O Hospital de Base Luís Eduardo Magalhães (Hblem), em Itabuna, receberá investimento de aproximadamente R$ 800 mil por parte do governo estadual. O valor foi destinado pela Secretaria Estadual de Saúde (Sesab) para a compra de 222 ventiladores artificiais, monitores paramétricos e oxímetros para a unidade admistrada pelo município.
De acordo com a Sesab, o contrato de comodato significa a renovação de um terço da aparelhagem do prinicipal hospital público do sul da Bahia. O contrato de comodato dos equipamentos será assinado nesta quarta-feira, 28, pelo secretário estadual de Saúde, Jorge Solla, às 10h30min.
O investimento representará um pequeno alívio para os profissionais médicos que atuam no Hospital de Base de Itabuna. Numa série de notas publicadas aqui no Pimenta, mostramos que pacientes estavam morrendo por falta de aparelhos simples e baratos, a exemplo de respiradores artificiais.

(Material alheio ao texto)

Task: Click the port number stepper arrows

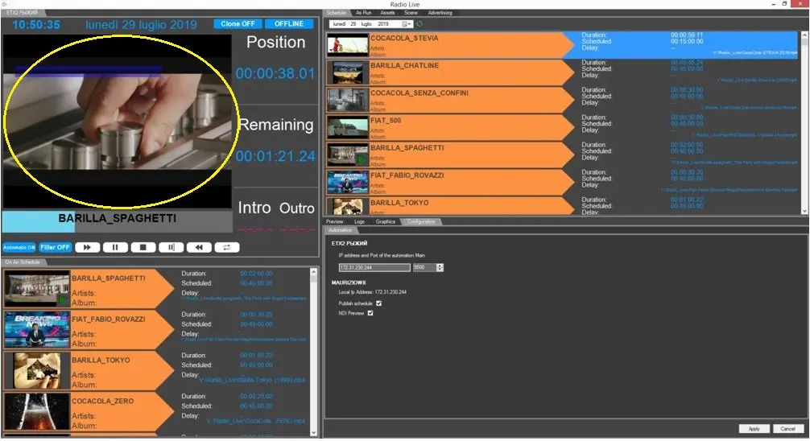Action: [440, 267]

Um relatório compartilhado dos conselhos Municipal e Estadual de Saúde aponta deterioração preocupante até dos equipamentos do centro cirúrgico da unidade de saúde.
O estado também investirá R$ 1,4 milhão em hospitais da Santa Casa de Misericórdia de Itabuna. Conforme a Sesab, serão destinados ao Hospital Manoel Novaes 89 aparelhos entre incubadoras, ventiladores pulmonares, monitores multiparamétricos e berços aquecidos, suficientes para montar uma UTI neonatal.
Serão entregues ainda dois ventiladores, dois oxímetros e dois monitores para a emergência do hospital, mesma quantidade que será recebida pelo Hospital Calixto Midlej, também administrado pela Santa Casa de Misericórdia de Itabuna. A assinatura de convênio na Santa Casa está prevista para as 11h.